--- Exercise task ---
Return these lines unchanged, starting with the line containing "Task: Click the Settings breadcrumb item" and continuing through the line containing "Action: pos(349,32)". Omit the pictures from your answer.

╭─ The data

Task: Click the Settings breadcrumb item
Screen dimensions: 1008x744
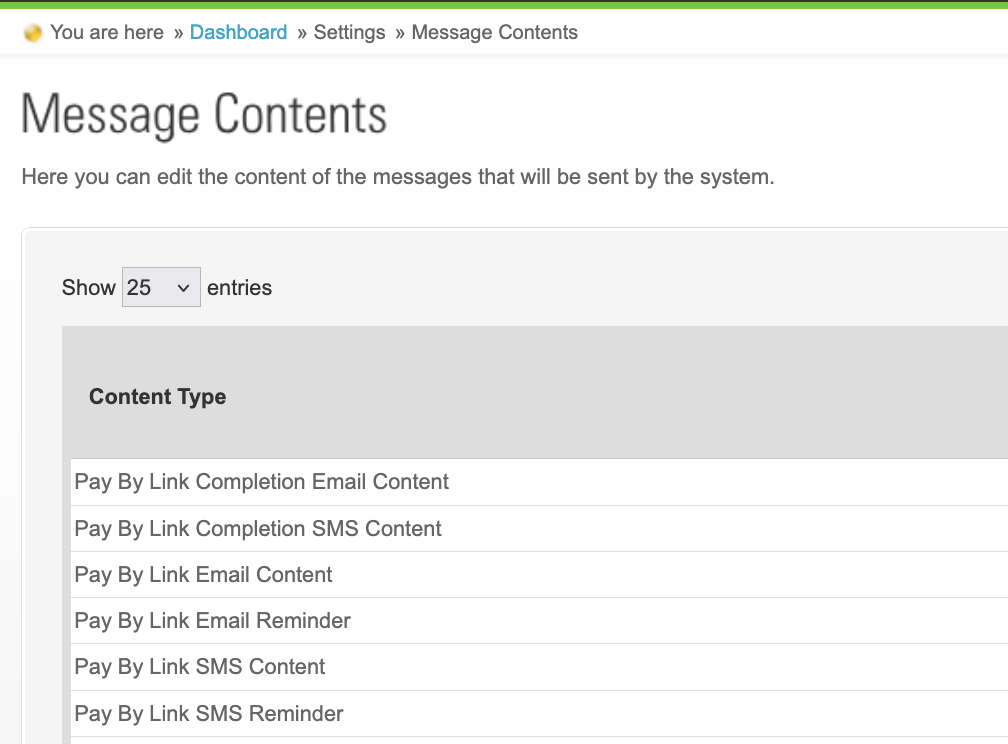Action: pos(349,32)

╰─
╭─ The data

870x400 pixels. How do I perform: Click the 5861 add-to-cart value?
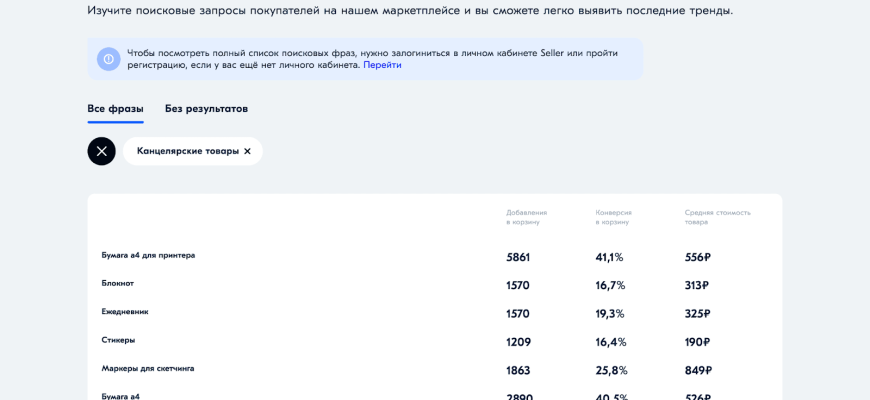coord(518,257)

╰─
╭─ The data

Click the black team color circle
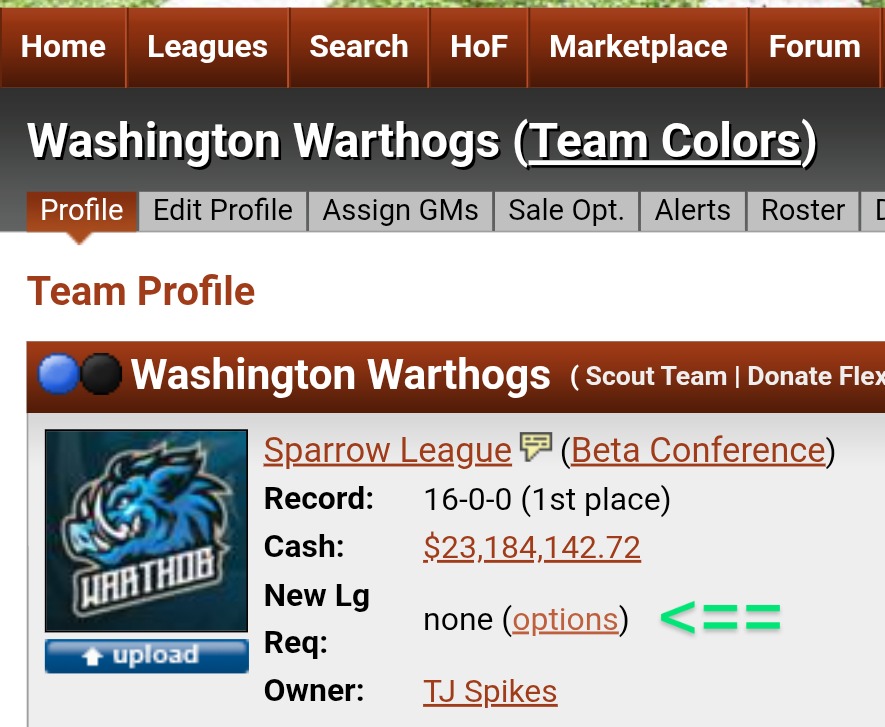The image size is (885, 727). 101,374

╰─

--- Solution to the problem ---
Task: Click the Settings breadcrumb item
Screen dimensions: 1008x744
Action: pos(349,32)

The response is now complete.